§ Testo fornito:
····················

Nella lingua parlata "lei" va benissimo ma è vero che sia scorretto. Ma è solo in ambienti "serii" che devi usare ella. Ti posso dire comunque che non l'ho mai usato nella mia vita, neanche con i miei professori in italia. Forse mi hanno perdonato perché ero straniero.


----------



## claudine2006

Nate in California said:


> Nella lingua parlata "lei" va benissimo ma è vero che non è corretto. Ma è solo in ambienti "seri" che devi usare "ella". Ti posso dire comunque che non l'ho mai usato nella mia vita, neanche con i miei professori in italia. Forse mi hanno perdonato perché ero straniero.


Credo proprio di sì. Nell'insegnamento della lingua italiana agli stranieri c'è la tendenza ad insegnare direttamente i pronomi usati nella lingua parlata (di basso livello); certo si semplificano molto le cose, ma poi ci si trova dinanzi a problemi come quello che stiamo discutendo in questo _thread_.


----------



## Nate in California

> Credo proprio di sì. Nell'insegnamento della lingua italiana agli stranieri c'è la tendenza ad insegnare direttamente i pronomi usati nella lingua parlata (di basso livello); certo si semplificano molto le cose, ma poi ci si trova dinanzi a problemi come quello che stiamo discutendo in questo _thread_.


 
Per chiarificare, credo che sia importante imparare tutta la grammatica. Nel nostro caso, ci hanno insegnato tutto, soprattutto perché altrimenti non saremmo riusciti a leggere ad un alto livello. Un altro aspetto della grammatica che abbiamo imparato ma che io non uso mai è il passato remoto -- tempo verbale importantissimo per leggere ma altrimenti poco utile (al nord).

····················

(Alcuni record)
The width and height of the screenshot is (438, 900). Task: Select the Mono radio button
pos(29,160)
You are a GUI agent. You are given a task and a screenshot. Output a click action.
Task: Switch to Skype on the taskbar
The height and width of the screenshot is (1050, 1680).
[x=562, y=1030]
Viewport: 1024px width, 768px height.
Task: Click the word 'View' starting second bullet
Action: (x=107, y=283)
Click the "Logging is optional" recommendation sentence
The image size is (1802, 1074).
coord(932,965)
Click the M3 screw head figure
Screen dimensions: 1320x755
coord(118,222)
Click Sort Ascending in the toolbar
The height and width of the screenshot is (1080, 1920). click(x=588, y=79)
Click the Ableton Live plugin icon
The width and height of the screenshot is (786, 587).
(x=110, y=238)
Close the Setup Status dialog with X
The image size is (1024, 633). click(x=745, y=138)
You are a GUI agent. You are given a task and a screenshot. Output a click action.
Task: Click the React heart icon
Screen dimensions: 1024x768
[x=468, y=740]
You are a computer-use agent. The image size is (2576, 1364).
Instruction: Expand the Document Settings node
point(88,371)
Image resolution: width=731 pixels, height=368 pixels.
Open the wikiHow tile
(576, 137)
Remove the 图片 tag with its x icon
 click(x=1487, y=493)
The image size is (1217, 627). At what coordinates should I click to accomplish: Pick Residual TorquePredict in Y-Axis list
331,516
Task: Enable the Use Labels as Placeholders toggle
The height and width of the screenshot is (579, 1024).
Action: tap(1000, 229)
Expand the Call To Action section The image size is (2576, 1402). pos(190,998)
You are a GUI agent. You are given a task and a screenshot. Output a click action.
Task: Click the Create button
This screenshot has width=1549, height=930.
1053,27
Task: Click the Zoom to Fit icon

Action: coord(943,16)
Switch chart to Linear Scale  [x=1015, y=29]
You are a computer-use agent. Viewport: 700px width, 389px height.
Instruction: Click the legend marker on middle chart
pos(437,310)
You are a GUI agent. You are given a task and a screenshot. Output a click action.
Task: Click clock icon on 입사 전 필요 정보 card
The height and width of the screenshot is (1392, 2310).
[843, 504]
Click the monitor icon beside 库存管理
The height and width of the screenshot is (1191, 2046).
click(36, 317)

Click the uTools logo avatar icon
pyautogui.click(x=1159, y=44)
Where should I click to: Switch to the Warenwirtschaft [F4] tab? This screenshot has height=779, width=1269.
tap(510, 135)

····················

§ Compiti:
- 1) Nella discussione sui pronomi, quale tempo verbale Nate in California dice di aver imparato ma di non usare mai?
- 2) Trova nei record ogni riga che contiene la stringa "icon" e copiala; maiuscole e minuscole contano.

§ Risultati:
- 1) Il passato remoto.

- 2)
Click the Ableton Live plugin icon
Task: Click the React heart icon
Remove the 图片 tag with its x icon
Task: Click the Zoom to Fit icon
Task: Click clock icon on 입사 전 필요 정보 card
Click the monitor icon beside 库存管理
Click the uTools logo avatar icon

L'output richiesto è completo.